Program director Bill Drake and disc jockeys such as K.O. Bailey, Les Turpin, Ed Mitchell, and Gary Mack went against the cross town rival 1340 KMAK (now KCBL), its program director Ron Jacobs and DJs Robert W. Morgan (who would become legendary in Los Angeles), Jim Price, Glenn Adams, Jay Stevens, Frank Terry & Tom Maule. This radio war is now known as the "Battle Of Fresno."

Eventually, KYNO stopped playing music and for a time was an all-sports station that carried the Fresno Grizzlies of the Pacific Coast League.

From 1999 until August 30, 2008, KYNO was a Spanish language Christian music and preaching station, known as Radio Guadalupe.

KYNO changed frequencies from 1300 AM to 940 AM on April 1, 2010 and then changed frequencies from 940 AM to 1430 AM on October 6, 2012.

KFIG
In 2008, the station was purchased by John Ostlund, owner of FM station KJWL.

(EXERCISES TO COMPLETE):
a – Arrange the saved data entries as a JSON list of strings, one string per line and with blank lines omitted, covering everything from the first line of the entries down to the line containing "Looking at the". Leave out the pictures.
b – Pick up the history of the Fresno radio station KYNO after its last sentence and continue it.

(Saved data entries):
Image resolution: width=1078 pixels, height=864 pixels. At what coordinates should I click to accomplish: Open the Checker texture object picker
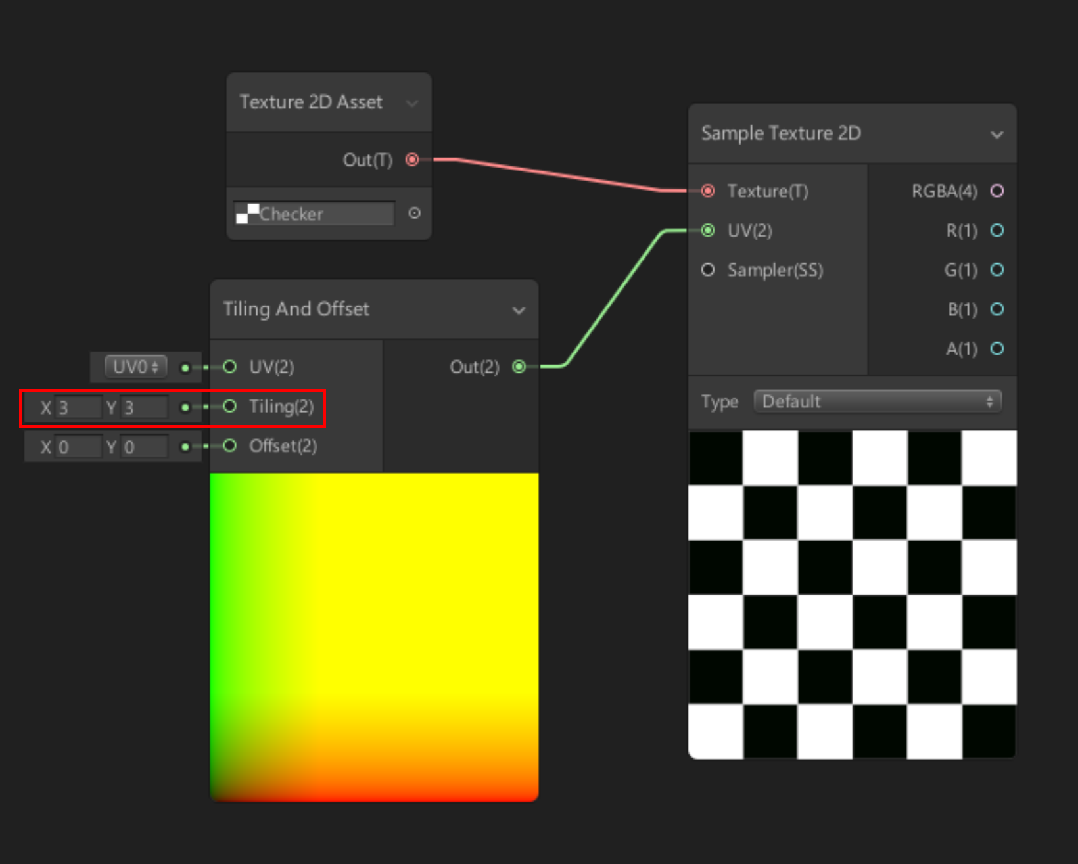tap(414, 213)
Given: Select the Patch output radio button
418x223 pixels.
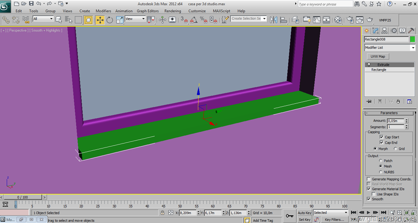Looking at the screenshot, I should point(381,161).
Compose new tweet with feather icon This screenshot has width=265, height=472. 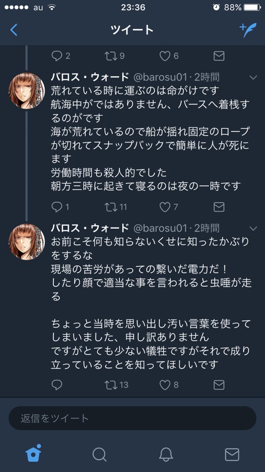tap(248, 30)
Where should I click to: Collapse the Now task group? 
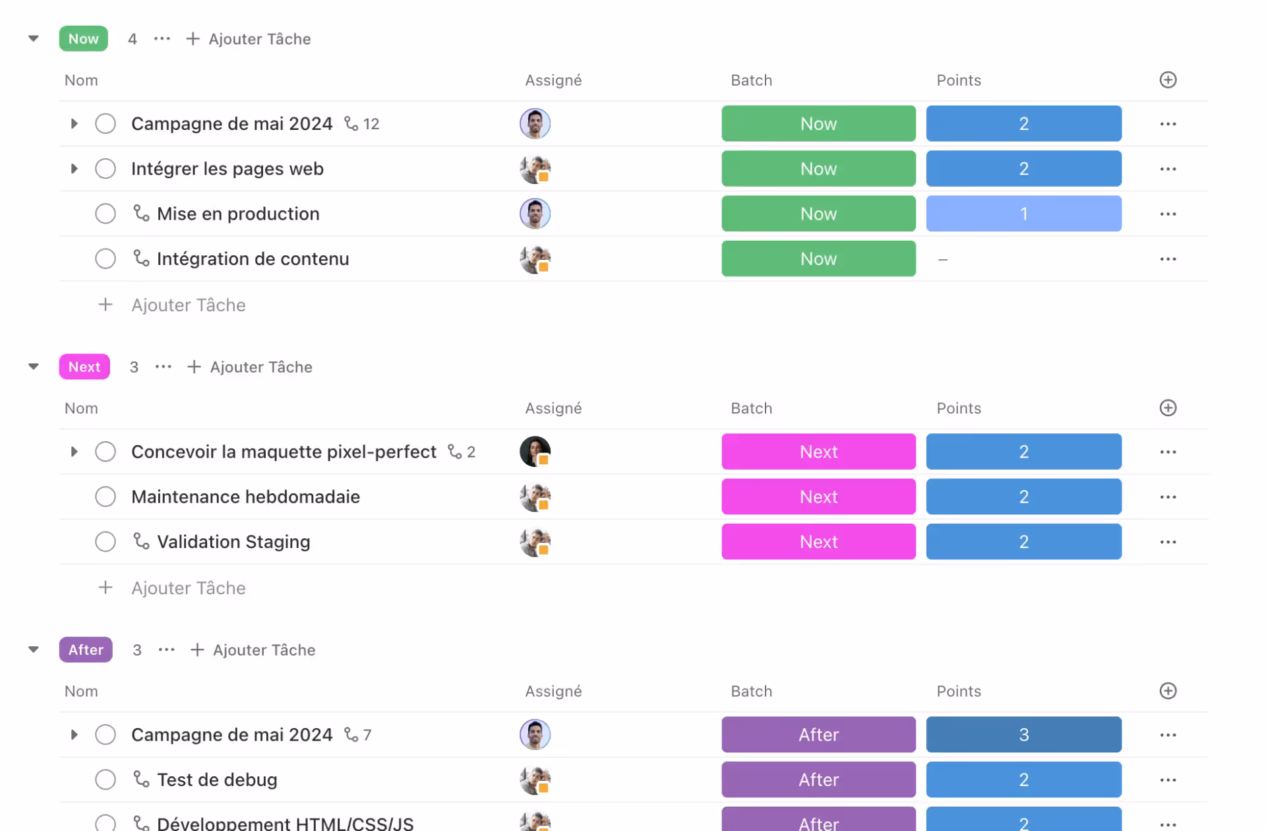pyautogui.click(x=34, y=38)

(ANSWERS IN ORDER):
a –
[
  "Image resolution: width=1078 pixels, height=864 pixels. At what coordinates should I click to accomplish: Open the Checker texture object picker",
  "tap(414, 213)",
  "Given: Select the Patch output radio button",
  "418x223 pixels.",
  "Looking at the screenshot, I should point(381,161)."
]

b –
The new ownership changed to a politically conservative news/talk format (one of five such formats in the region) on September 1, 2008, starting with a lineup featuring nationally syndicated talk show hosts, such as Bill O'Reilly, Dennis Miller, Dr. Laura, Don Imus and Larry King Live.

On October 6, 2012, KYNO dropped the news talk format to become a full-time sports radio station, as an ESPN Radio Network affiliate under new call letters, KFIG. It also broadcast some local sports shows in the afternoon and early evening. KFIG carried both San Francisco Giants and Oakland Athletics baseball games, as well as San Francisco 49ers and Las Vegas Raiders football games.

KYNO's comeback
On July 19, 2021, KYNO returned to the 940 dial position and began broadcasting oldies music. The KFIG call letters and sports format moved to 1430.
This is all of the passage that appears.